# Présentation de l'exercice
Poursuivez le texte sur le passage de l'Elorn à Camfrout en reprenant après sa dernière phrase.

═══ Passage à examiner ═══

Un passage de l'Elorn existait à Camfrout dès 1173 [3, p. 41]. Côté Plougastel-Daoulas, il devait être proche du lieu-dit Le Passage. Le chanoine Peyron a publié les textes anciens relatifs à ce passage [4] qui porte également le nom de Tréisguinec. On le confond parfois avec celui du Dreff/St-Jean situé à 2km à l'est. Une énumération des possessions faite à la fin du XVIIe siècle confirme que les noms Tréisguinec et Camfrout sont liés : « Camfrout prieuré simple nommé Treisquinet, au delà du passage de Plougastel, et possédé par un chanoine vaut 100 liv. » [4, p. 68]. Le passage du Dreff / St-Jean a sans doute été géré un moment, non pas par les moines de Daoulas, mais par les Hospitaliers de Saint-Jean de Jérusalem qui devaient y posséder la chapelle Saint-Jean.
Un texte de 1478 est encore plus explicite. Treisguinet est le nom côté Plougastel et Camfrout le nom côté Kerhuon : « Le 7 mai 1478, dans une pièce faite au nom du frère, Guillaume, abbé, nous lisons : Item un parc appelé An-Parc-Meren estant jouxte le chemin venant de Coetbechan au chemin des pèlerins d'un costé et la terre du Sr de Le Heuc de l'autre, près le village de Treizguinec, en Plougastel-Daoulas » [4, p. 145].

═══ Documents sources ═══

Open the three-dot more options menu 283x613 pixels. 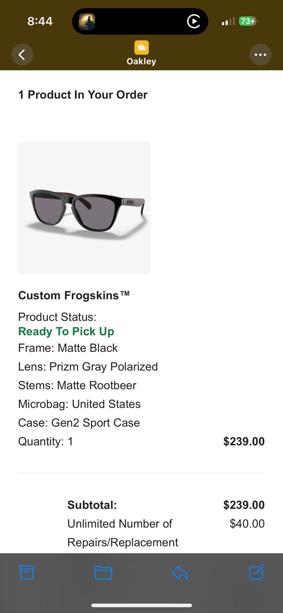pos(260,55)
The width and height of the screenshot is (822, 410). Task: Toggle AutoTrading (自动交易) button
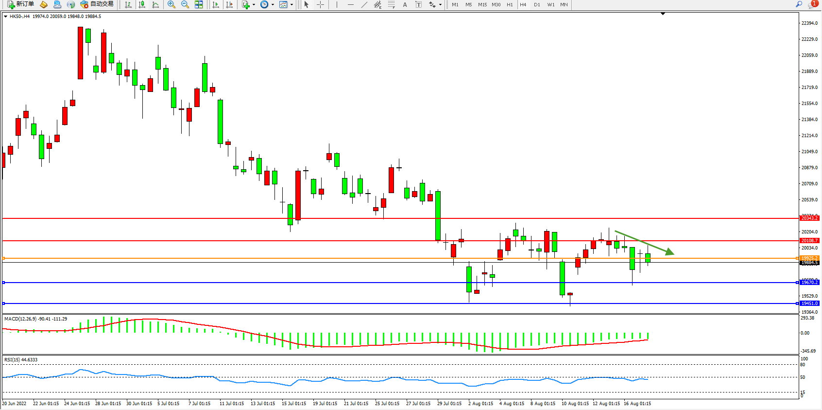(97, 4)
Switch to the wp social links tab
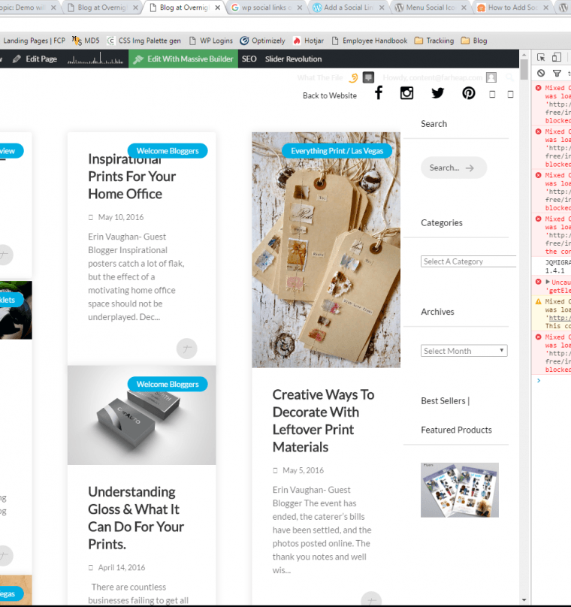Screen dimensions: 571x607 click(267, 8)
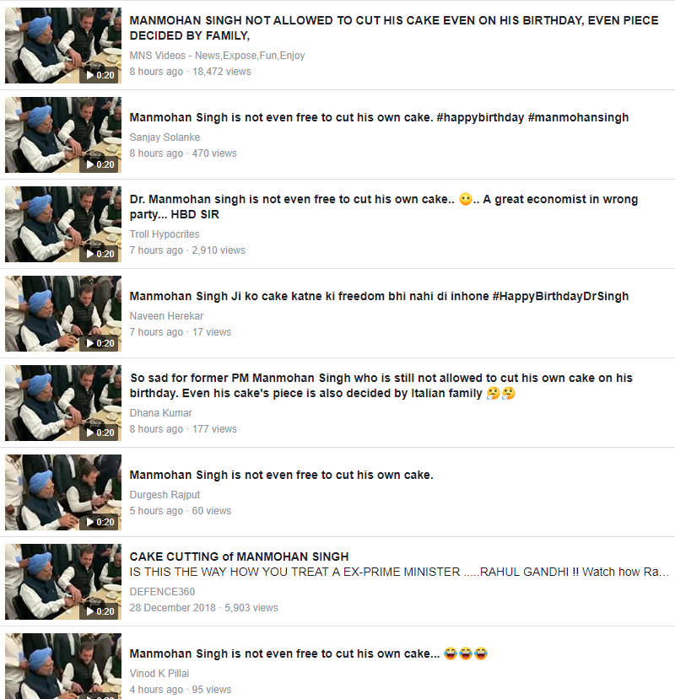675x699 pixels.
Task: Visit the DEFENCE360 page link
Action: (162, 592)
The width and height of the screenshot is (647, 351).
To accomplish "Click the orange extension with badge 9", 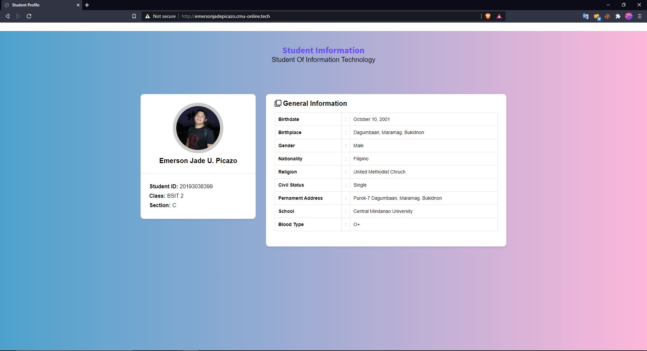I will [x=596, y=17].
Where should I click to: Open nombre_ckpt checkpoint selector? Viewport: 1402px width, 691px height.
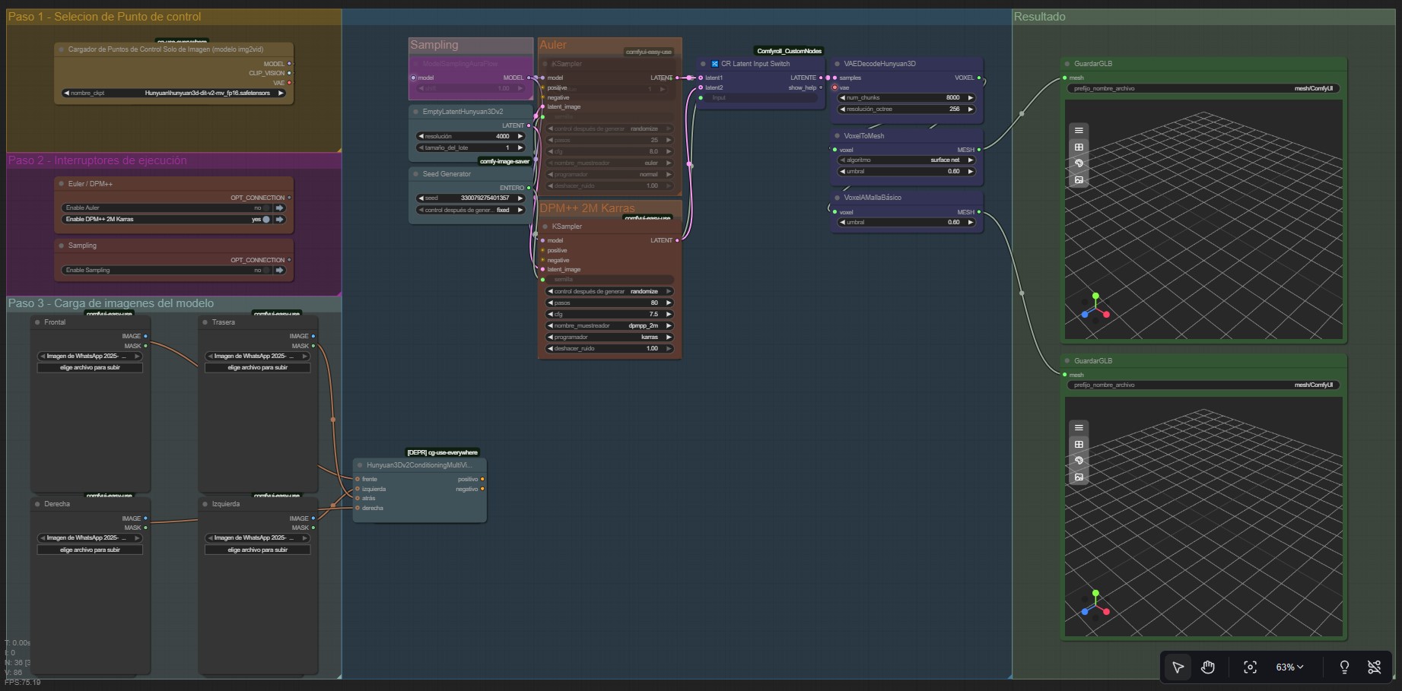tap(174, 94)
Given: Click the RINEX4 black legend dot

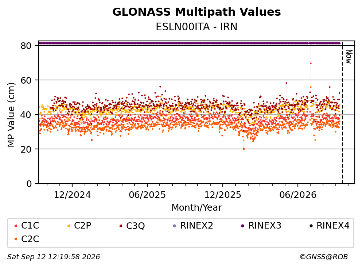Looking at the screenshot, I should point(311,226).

═══
═══ Documents sources ═══

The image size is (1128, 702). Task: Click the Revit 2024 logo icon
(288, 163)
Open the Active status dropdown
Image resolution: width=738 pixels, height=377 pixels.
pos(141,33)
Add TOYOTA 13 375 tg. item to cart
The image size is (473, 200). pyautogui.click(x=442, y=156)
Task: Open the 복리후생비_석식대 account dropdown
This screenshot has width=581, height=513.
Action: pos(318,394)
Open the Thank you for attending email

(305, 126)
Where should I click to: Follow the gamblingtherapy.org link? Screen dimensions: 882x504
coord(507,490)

═══

# Réponse attendue
Coat-bechan (Coat-pechan) est indiqué dans le cadastre du XIXe siècle de Plougastel à 300m à l'est du Passage. La terre du seigneur de Le Heuc devait se trouver près du Passage puisqu'il a fait don de son droit de passage : « Le samedy fête de saint Berthelemi, 1399, visa par le seigneur évêque de Léon du don fait à l'abbaye par Hervé Le Heuc, de son droit au passage de Treizsquinec, à la charge de dire trois messes par semaine et d'un anniversaire à chant » [4, p. 123].
On peut penser que le chemin des pèlerins n'est autre que le chemin qui menait du Passage à Daoulas par Loperhet. Un texte mentionne deux hôpitaux sur cet itinéraire : « De mon côté moi G., évêque, ..., je lui concède en outre l'hôpital Saint-Jacques et l'hôpital de Treisguinec » [4, p. 63]. D'après le chanoine Peyron, G. n'est autre que Geoffroy, évêque de 1170 à 1185 [4, p. 60].
Saint-Jacques correspond vraisemblablement à Saint-Jacob, au bord de l'ancienne route de Daoulas au Passage, à 1km au nord-ouest du bourg de Loperhet. Au Moyen Age, le chemin par Loperhet devait être très fréquenté. On y trouve un hôpital ou une halte tous les 5km (Treisguinec au bord de l'Elorn, Saint-Jacob, Daoulas, l'Hôpital-Camfrout).
Le passage de Camfrout-Treisguinec existait-il à l'époque romaine ? Depuis l'Elorn, on peut suivre sur plus de 6km une voie d'apparence antique qui se dirige vers Daoulas. Peu après l'embranchement de la route de Plougastel, à Toull ar Roc'hou, le chemin est maintenant appelé Allée de la voie romaine. Il continue par Kroaz ar Biz et Saint-Jacob (Saint-Jacques).
A l'est du bourg de Loperhet, l'itinéraire n'a plus une apparence antique. Il passe à 100m au nord de l'église de Loperhet, franchit la vallée qui sépare Loperhet de Dirinon, passe au sud du château de Pennarun et près d'Ilbrat, s'embranche dans une route d'apparence médiévale qui continue vers Dirinon par la Grange, et s'en détache 500m avant la Grange pour rejoindre Daoulas.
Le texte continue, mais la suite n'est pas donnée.